The data below should be duplicated in full, unchanged.
--- GIVEN ENTRIES ---
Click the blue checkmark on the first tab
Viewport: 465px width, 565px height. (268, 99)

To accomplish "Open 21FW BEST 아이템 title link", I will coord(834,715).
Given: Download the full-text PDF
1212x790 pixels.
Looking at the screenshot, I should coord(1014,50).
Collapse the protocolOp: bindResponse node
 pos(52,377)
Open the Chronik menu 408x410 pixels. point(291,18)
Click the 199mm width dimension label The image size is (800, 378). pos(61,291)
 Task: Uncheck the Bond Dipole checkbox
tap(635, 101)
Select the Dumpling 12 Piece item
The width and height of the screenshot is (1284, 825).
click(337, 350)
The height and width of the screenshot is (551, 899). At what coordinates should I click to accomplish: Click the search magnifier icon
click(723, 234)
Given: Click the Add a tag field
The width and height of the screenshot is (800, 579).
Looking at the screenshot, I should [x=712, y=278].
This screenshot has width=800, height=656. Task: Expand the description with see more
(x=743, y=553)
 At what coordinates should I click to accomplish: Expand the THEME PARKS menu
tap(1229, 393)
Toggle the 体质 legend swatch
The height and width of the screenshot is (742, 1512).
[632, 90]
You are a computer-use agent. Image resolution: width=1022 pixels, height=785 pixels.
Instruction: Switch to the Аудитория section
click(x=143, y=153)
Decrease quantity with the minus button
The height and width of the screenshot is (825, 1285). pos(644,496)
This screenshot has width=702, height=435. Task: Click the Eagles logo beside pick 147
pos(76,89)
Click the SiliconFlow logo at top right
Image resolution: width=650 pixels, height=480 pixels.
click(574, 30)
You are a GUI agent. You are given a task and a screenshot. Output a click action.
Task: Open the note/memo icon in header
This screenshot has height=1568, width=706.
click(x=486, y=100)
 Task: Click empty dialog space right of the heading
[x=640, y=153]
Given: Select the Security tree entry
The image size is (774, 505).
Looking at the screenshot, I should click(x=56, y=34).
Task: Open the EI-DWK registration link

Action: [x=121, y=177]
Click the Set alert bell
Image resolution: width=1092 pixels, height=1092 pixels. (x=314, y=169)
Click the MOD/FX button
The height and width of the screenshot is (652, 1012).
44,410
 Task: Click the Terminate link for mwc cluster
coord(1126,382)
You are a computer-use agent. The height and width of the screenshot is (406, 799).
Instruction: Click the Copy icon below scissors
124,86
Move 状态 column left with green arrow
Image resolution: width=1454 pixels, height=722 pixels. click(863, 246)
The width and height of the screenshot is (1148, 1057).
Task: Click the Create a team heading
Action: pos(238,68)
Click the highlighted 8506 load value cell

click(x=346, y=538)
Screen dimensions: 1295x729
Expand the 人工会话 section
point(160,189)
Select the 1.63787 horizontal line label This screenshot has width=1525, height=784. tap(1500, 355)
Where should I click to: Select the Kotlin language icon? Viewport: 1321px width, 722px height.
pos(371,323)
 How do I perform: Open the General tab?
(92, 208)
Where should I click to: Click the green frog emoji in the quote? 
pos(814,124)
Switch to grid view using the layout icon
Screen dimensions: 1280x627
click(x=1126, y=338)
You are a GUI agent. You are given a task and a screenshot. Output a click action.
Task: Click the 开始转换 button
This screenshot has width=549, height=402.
---
# EXERCISE RESULT:
Click the blue checkmark on the first tab
Viewport: 465px width, 565px height. (268, 99)

To accomplish "Open 21FW BEST 아이템 title link", I will coord(834,715).
Given: Download the full-text PDF
1212x790 pixels.
Looking at the screenshot, I should coord(1014,50).
Collapse the protocolOp: bindResponse node
 pos(52,377)
Open the Chronik menu 408x410 pixels. point(291,18)
Click the 199mm width dimension label The image size is (800, 378). pos(61,291)
 Task: Uncheck the Bond Dipole checkbox
tap(635, 101)
Select the Dumpling 12 Piece item
The width and height of the screenshot is (1284, 825).
click(337, 350)
The height and width of the screenshot is (551, 899). At what coordinates should I click to accomplish: Click the search magnifier icon
click(723, 234)
Given: Click the Add a tag field
The width and height of the screenshot is (800, 579).
Looking at the screenshot, I should [x=712, y=278].
This screenshot has width=800, height=656. Task: Expand the description with see more
(x=743, y=553)
 At what coordinates should I click to accomplish: Expand the THEME PARKS menu
tap(1229, 393)
Toggle the 体质 legend swatch
The height and width of the screenshot is (742, 1512).
[632, 90]
You are a computer-use agent. Image resolution: width=1022 pixels, height=785 pixels.
Instruction: Switch to the Аудитория section
click(x=143, y=153)
Decrease quantity with the minus button
The height and width of the screenshot is (825, 1285). pos(644,496)
This screenshot has width=702, height=435. Task: Click the Eagles logo beside pick 147
pos(76,89)
Click the SiliconFlow logo at top right
Image resolution: width=650 pixels, height=480 pixels.
click(574, 30)
You are a GUI agent. You are given a task and a screenshot. Output a click action.
Task: Open the note/memo icon in header
This screenshot has height=1568, width=706.
click(x=486, y=100)
 Task: Click empty dialog space right of the heading
[x=640, y=153]
Given: Select the Security tree entry
The image size is (774, 505).
Looking at the screenshot, I should click(x=56, y=34).
Task: Open the EI-DWK registration link

Action: [x=121, y=177]
Click the Set alert bell
Image resolution: width=1092 pixels, height=1092 pixels. (x=314, y=169)
Click the MOD/FX button
The height and width of the screenshot is (652, 1012).
44,410
 Task: Click the Terminate link for mwc cluster
coord(1126,382)
You are a computer-use agent. The height and width of the screenshot is (406, 799).
Instruction: Click the Copy icon below scissors
124,86
Move 状态 column left with green arrow
Image resolution: width=1454 pixels, height=722 pixels. click(863, 246)
The width and height of the screenshot is (1148, 1057).
Task: Click the Create a team heading
Action: pos(238,68)
Click the highlighted 8506 load value cell

click(x=346, y=538)
Screen dimensions: 1295x729
Expand the 人工会话 section
point(160,189)
Select the 1.63787 horizontal line label This screenshot has width=1525, height=784. tap(1500, 355)
Where should I click to: Select the Kotlin language icon? Viewport: 1321px width, 722px height.
pos(371,323)
 How do I perform: Open the General tab?
(92, 208)
Where should I click to: Click the green frog emoji in the quote? 
pos(814,124)
Switch to grid view using the layout icon
Screen dimensions: 1280x627
click(x=1126, y=338)
You are a GUI agent. You are given a task and a screenshot. Output a click action.
Task: Click the 开始转换 button
This screenshot has width=549, height=402.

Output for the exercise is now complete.